Early signs?

[Stripedbag101]

My mum is early seventies and my gran had dementia.

I have noticed she can’t remember word - they just leave her and she is finding it very frustrating.

I have also noticed some of her personality traits are becoming exaggerated. She always liked being the centre of attention but has become much worse - and I am ashamed to say it can be embarrassing. As an example we were walking back to car from Sunday brunch and a very glamorous older lady (who may have been trans gender) walked into a church - my mum shouted oh my gosh look at that. I was horrified and scolded her - she completely dismissed me.lots of things she does now are over exaggerated and almost as if she is acting to an audience that isn’t there.

does this sound familiar to those who are coping with parents with dementia? this ain’t a complete personality change - but it does get worse if she is under stress.

My aunt had dementia the first inkling we had was the at she felt she was being spied on. She was always quiet and shy, no big personality change, she also passed the psychiatric test (DM didn’t know the answers to some of the questions-DM is fine though, just awful at maths and common knowledge).

My uncle on the other hand has told the family that he thinks he has dementia, his memory is failing him, can’t recall where he put his dentures for example - they were down the toilet.

My FIL has also said he thinks he’s “losing it”,
short term memory loss, tells the same stories
over and over during the same phone call, will ring back and tell the same story, gets frustrated, agitated, lack of patience, deaf (but won’t get help).

I don’t think there’s a one size fits all. If you’ve noticed a change it may be worthwhile asking her to make an appointment for some tests.

I'd say yes it could be. You describe world finding difficulties and changes to personality, she becoming more outspoken this can happen from changes in the frontal lobe of the brain.

How is she functionally? Is she managing her home, finances and liking after herself as well as a previous?

Keep notes if the onset and how it progresses as this can help with the subtype of dementia.

Word not world

She seems to be managing okay - but I suspect my dad would cover up for a lot of it.

there have been no dramatic changes .

my did copes with issues by ignoring them.

yes I need to talk to him - see if he has noticed.

MIL has quite advanced dementia now, but her first signs were telling me the same story about 7 times in 3 weeks as well as asking completely ridiculous questions like ... to me (in my forties at the time) "did YOU have to carry a gas mask in the war?"

She also lost her filter... would say "oh isn't she fat now","that's a very unfortunate nose" etc.

She then progressed through people "taking things". She'd mislay something, but it was "the cleaner must have taken the biscuits....", "the bus driver took my purse" etc

Now she speaks very little.

Yes. DMIL had Vascular Dementia and looking back some of the first signs were forgetting names or words and being less inhibited. Like a PP said, this can be because of changes to the frontal lobes.

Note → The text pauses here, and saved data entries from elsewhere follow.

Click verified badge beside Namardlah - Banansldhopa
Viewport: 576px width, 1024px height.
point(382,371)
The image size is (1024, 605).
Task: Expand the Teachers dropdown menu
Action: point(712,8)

Let us know how the talk goes with your DF. One thing we tried to get over to DFIL but failed somewhat was that if its addressed, there may be support and possibly mediation available. Turns out though that DFIL was as good at shoving his head in the sand as he was at covering things up.

My DM's early signs of Alzheimer's were struggling to find everyday words, loss of filter, repetition (same story several times over in one phone call), and not being able to find things/ putting things where they'd never belonged before.

That said, I know my memory isn't what it was - I'm sure it can be a sign of aging without suggesting dementia. It's when you add the other things together like behaviour changes that it might indicate dementia.

Have a chat with your Dad to see if he's noticed anything (although be aware he might well be in denial) . Early diagnosis is important as I know for Alzheimer's at least there is now medication that can slow down the progress for a while.

Thank you all.

the chat with my dad will be difficult. He is a bit of a know it all and very dismissive. Also very outdated views on mental health.

I am also being a bit selfish - I’m not ready for this.

No, you aren't being selfish at all. You're doing the right thing. Keep an eye on things and see if they deteriorate.

Do you have Lasting Power or Attorney for your parents? Appreciate it's another difficult conversation but would strongly recommend having the discussion sooner rather than later, even if it turns out that currently she doesn't have any kind of dementia. Just in case either of your parents lose capacity, after which it will be too late. You need different forms for financial and medical.
A good way to open up these conversations is ' my friend Rocking's parents have put LPA in place, it seems like a good idea, shouldn't we do that?' (There are occasion's where little white lies are ok - unless you do actually know someone who has done it).
'I've noticed Mum is forgetting some words. My friend Rocking's Mum was the same and they gave her some tablets to help' (without mentioning dementia or that the tablets can't improve things, just stall it a bit).
Just some thoughts but don't know your parents obviously.

A good way to open up these conversations is ' my friend Rocking's parents have put LPA in place, it seems like a good idea, shouldn't we do that?' (There are occasion's where little white lies are ok - unless you do actually know someone who has done it).

That's exactly how we got LPAs with the ILs, and thank God we did as the last few years have been bad enough with them in place.

My DPs asked for them and we told the ILs and they thought about it and asked DH and DSIL to be their LPAs.